[Polecenia]
• a. Co według ostatniego wpisu w dyskusji o termice i korkociągu wystarczy zrobić, gdy Falcon zostanie przeciągnięty przy małej prędkości?
• b. Proszę przepisać dosłownie fragment dyskusji o termice i korkociągu, począwszy od słów "Dobrze jesteśmy w" aż po słowa "w swoim podsumowaniu.".

[Tekst do czytania]
⟨
Skocz do zawartości

Pogadajmy o TeRmIcE i KoRKociągU


malinn

Rekomendowane odpowiedzi

Gość Anonymous

A ja dodam od siebie że jeszcze nie miałem okazji połapać termiki, ponieważ radio mam od grudnia, zdążyłem polatać 2 razy i tylko z ręki. Na dodatek wiało wtedy jak cholera..., wiem że nic to nie wnosi do dyskuśji ale jak już rozmawiamy to się pochwale moimi "osiągnięciami" :lol: .

Odnośnik do komentarza
Udostępnij na innych stronach

  • Odpowiedzi 47
  • Dodano
  • Ostatniej odpowiedzi
Przypominam, że punktem wyjścia jest krokociąg - opływu skrzydła w zasadzie nie mamy...

 

No... dobrze kombinujesz. A jaki wówczas mamy opływ steru kierunku? Dużo większy? Na tyle większy, że ster zadziała?

 

a potem lecimy na oddanym sterze wysokości!

 

Właśnie nie potem, a przedtem. Po to aby nadać modelowi prędkości i aby model zaczął reagować na ster kierunku. Oddając i przytrzymując ster wysokości wprowadzamy model w półpętlę. Co to za półpętla? Model leci z góry w dół - czyli odwrócona i powiedzmy obrazowo - kabiną "na zewnątrz" - czyli półpętlą zewnętrzną. Jakoże w tej operacji zmniejsza nam się pułap, czyli tracimy energię otencjalną, musi wzrosnąć energia kinetyczna modelu, a zatem jego prędkość. Model się rozpędza rośnie siła nośna. Tejże sile cały czas przeciwdziała siła będąca pochodną momentu skręcającego model przez ster wysokości. Taka dygresja na marginesie -to co pomaga zacieśniać pętlę wewnętrzną (siła nośna) teraz działa w stronę przeciwną. Jeśli sądzisz zatem, że wykonanie pętli zewnętrznej to będzie taki króciutki myk jak z wewnętrzną to się mylisz. To będzie nadspodziewanie duża pętla i w związku z tym długi czas rozpędzania modelu i w efekcie jego znaczna prędkość.

 

Ta sama uwaga. Cały czas lecimy na oddanym sterze wysokości! Władować się w tym momencie w korek to więcej niż pewniak.

 

Dobrze jesteśmy w połowie pętli (kabiną w stronę ziemi - "bujnęło nas na plecy" - jak to napisałeś) i teraz mówisz: "uwaga na korek plecowy". A ja pytam: jakim cudem? Lecimy z odpowiednią prędkością i po prostej, tyle, że na plecach. Skąd korkociąg?

 

Dobrze więc malinn wykoncypował w swoim podsumowaniu.

Odnośnik do komentarza
Udostępnij na innych stronach

Dużo za dużo słów a chodziło o wyprowadznie Falcona z korka .Jak niektórym kolegom wiadomo Falcon lubi predkość ale można też "pospacerować" w warumkach atermicznych wieczorkiem (przed wyjazdem z lotniska) .Wtedy na małej prędkości może zdażyć się przeciągnięcie ,wystarczy mały ruch kontrujący obrót i lekkie oddanie drąga i Falcon wraca do "normy"
⟩
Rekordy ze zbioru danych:
⟨
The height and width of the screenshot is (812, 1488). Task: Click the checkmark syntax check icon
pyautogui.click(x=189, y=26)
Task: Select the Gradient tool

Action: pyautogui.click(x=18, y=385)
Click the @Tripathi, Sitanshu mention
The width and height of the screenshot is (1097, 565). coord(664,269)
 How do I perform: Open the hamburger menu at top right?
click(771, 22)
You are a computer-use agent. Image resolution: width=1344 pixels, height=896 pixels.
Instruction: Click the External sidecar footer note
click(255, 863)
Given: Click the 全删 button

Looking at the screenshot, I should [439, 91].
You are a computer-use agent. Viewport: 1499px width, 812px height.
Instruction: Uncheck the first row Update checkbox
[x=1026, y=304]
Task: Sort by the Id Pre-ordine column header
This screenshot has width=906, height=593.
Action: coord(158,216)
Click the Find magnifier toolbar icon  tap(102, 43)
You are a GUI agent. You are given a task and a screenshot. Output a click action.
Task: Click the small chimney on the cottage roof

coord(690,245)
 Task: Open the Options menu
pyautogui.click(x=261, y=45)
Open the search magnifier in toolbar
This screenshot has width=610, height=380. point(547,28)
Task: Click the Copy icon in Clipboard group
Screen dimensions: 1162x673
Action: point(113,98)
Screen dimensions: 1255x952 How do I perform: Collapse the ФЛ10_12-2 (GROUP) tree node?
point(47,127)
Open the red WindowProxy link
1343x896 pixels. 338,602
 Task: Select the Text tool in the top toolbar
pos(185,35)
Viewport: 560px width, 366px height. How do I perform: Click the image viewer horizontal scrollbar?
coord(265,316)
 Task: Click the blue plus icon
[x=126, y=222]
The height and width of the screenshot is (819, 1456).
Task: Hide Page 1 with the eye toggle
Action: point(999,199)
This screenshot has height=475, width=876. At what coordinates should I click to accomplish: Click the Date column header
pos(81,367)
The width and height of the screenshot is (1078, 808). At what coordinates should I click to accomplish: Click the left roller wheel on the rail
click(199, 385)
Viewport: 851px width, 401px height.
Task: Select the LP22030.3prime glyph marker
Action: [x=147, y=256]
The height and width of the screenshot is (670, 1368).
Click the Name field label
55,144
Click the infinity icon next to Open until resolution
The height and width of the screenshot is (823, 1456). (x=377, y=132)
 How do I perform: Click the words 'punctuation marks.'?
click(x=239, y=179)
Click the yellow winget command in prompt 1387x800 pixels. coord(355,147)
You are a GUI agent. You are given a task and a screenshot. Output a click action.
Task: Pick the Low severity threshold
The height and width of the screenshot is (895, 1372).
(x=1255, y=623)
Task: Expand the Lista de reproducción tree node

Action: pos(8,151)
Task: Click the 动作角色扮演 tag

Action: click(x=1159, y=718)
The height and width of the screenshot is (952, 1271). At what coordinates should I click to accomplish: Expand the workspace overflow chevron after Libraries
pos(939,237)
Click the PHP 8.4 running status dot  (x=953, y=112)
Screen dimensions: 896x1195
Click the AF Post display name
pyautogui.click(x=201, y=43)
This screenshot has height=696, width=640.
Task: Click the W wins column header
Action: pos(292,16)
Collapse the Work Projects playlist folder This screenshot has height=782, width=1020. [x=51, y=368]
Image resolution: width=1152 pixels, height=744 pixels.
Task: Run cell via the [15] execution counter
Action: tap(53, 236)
⟩
[Udzielone odpowiedzi]
• a. Wystarczy mały ruch kontrujący obrót i lekkie oddanie drąga.

• b.
Dobrze jesteśmy w połowie pętli (kabiną w stronę ziemi - "bujnęło nas na plecy" - jak to napisałeś) i teraz mówisz: "uwaga na korek plecowy". A ja pytam: jakim cudem? Lecimy z odpowiednią prędkością i po prostej, tyle, że na plecach. Skąd korkociąg?

 

Dobrze więc malinn wykoncypował w swoim podsumowaniu.